Disk benchmark tools for Windows and Linux


In Linux I am using iozone, while in Windows I am using CrystalMark to measure the disk IO speeds. To compare the them, I made some benchmarks on my client machine, a rather old, Intel Core 2 Quad Q6600 with a SATA2 SSD and also a 220G HDD. I did CristalMark measurements on Windows 10 then restarted from a pendrive Ubuntu 1604 and did iozone measurements there.

For iozone, the following command was used:

iozone -s 1G -r 16M -I -i 0 -i 1 -i 2 -f path/to/storage/to/measure/iozone.tmp

The -r 16M defines the record size, so I have changed it to 512k and 4k to produce comparable results as CrystalMark. For large record sizes iozone's sequential write and read performance is relevant, but for smaller record sizes the random read/write performance is critical.

The results are here:


As we can see, the two benchmark results are similar to each other.

What is important, that the normal read and write speeds are important for large file operations (e.g. copying movies), while the small record sizes are important for operating system overall speed.

Raw disk speeds of the Ryzen computer


After deciding, how to measure the speed with iozone, I measured all disk systems speeds directly under Ubuntu 1604:


From these speeds we can see that the NVMe SSD is by far the fastest, SATA RAID provided double speed for large files, but no improvement for small files and can be clearly seen, that HDD speeds degrade quickly when we decrease the record size (that makes SSD based systems boot so fast).

What we can also see, that SATA2 reduced SSD speed, to half of the speed of the SATA3 interface, so when installing SSD in an old computer, you can gain some speed, but can not reach the speed of a new system.


Installing OpenDedup


I have used the instructions from the OpenDedup site to install Opendedup: 

After installing, when creating the volume I have put the file data to the SATA SSD RAID and put the HASH tables to the NVMe SSD. I have used ext2 file systems, because somewhere I have read, that is faster then ext4 which I use normally.

(Rows showing where targets appear)

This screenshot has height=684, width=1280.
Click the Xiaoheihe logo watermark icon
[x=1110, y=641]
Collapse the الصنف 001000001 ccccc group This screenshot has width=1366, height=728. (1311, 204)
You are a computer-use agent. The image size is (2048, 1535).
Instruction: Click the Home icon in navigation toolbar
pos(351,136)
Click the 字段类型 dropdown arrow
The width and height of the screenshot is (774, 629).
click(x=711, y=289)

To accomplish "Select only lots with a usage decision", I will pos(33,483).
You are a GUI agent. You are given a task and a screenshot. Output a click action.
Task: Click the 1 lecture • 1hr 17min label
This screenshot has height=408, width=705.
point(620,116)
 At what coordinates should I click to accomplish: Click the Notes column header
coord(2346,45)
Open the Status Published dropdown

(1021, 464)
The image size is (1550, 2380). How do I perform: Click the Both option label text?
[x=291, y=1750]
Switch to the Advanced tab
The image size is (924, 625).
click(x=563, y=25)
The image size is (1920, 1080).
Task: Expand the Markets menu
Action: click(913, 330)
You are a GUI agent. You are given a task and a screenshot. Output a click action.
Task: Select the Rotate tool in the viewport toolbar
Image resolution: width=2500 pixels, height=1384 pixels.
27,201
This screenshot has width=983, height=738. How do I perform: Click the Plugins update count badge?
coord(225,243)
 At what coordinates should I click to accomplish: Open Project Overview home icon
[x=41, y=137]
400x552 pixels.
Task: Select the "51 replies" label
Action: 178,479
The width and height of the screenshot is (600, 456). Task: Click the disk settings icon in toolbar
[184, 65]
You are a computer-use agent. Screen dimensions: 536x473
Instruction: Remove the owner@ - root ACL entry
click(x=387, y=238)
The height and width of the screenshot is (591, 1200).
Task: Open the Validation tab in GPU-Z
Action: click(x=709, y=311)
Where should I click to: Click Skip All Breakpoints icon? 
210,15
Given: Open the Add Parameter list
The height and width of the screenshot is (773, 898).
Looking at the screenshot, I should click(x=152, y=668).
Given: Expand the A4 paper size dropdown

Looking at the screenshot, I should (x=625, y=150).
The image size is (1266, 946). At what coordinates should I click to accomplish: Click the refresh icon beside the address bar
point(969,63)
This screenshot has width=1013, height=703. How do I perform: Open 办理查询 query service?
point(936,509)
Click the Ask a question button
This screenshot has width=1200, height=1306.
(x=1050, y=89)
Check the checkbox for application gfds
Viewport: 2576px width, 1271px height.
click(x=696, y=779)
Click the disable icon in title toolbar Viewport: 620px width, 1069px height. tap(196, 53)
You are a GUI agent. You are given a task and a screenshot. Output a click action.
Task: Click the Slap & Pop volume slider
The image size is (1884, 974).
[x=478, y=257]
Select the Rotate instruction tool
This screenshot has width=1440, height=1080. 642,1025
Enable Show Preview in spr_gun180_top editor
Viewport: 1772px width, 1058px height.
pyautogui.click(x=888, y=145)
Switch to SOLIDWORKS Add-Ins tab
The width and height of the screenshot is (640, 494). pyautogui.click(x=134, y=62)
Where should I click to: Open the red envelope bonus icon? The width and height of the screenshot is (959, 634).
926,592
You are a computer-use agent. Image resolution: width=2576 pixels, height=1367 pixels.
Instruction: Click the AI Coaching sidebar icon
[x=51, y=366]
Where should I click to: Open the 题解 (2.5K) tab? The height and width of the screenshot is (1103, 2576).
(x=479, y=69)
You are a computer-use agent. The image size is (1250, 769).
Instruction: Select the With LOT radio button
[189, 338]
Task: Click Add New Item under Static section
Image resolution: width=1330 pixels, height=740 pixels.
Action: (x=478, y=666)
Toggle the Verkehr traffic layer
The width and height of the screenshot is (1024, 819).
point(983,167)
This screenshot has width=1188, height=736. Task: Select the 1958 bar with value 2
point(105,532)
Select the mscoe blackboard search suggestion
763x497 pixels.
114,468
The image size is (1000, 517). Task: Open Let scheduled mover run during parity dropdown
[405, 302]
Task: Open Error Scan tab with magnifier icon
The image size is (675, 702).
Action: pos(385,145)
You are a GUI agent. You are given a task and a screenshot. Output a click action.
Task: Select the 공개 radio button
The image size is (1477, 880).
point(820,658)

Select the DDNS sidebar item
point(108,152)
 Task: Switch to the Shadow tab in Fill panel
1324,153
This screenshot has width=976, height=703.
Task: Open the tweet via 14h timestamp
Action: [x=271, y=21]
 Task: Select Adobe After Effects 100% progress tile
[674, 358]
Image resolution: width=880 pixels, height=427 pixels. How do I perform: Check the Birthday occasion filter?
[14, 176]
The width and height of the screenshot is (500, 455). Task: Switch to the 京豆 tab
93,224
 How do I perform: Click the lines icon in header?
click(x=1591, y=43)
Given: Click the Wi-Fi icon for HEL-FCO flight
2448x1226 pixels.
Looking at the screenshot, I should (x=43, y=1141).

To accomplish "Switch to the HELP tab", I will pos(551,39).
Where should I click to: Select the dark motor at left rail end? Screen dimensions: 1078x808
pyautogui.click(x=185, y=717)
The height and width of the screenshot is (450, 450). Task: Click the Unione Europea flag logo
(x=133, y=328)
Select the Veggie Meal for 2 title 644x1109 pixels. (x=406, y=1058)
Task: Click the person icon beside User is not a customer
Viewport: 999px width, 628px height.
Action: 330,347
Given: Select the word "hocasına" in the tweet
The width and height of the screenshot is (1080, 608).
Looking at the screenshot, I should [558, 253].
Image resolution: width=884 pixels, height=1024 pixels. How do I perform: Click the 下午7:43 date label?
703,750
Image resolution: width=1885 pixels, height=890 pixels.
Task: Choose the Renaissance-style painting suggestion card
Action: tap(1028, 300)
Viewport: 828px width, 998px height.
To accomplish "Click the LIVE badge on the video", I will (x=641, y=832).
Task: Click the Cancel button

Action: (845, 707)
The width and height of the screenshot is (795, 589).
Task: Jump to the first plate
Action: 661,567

WHAT THE TASK ASKS: Duplicate the passage of the disk benchmark text starting at "Raw disk speeds" and ending at "boot so fast).".

RESPONSE:
Raw disk speeds of the Ryzen computer


After deciding, how to measure the speed with iozone, I measured all disk systems speeds directly under Ubuntu 1604:


From these speeds we can see that the NVMe SSD is by far the fastest, SATA RAID provided double speed for large files, but no improvement for small files and can be clearly seen, that HDD speeds degrade quickly when we decrease the record size (that makes SSD based systems boot so fast).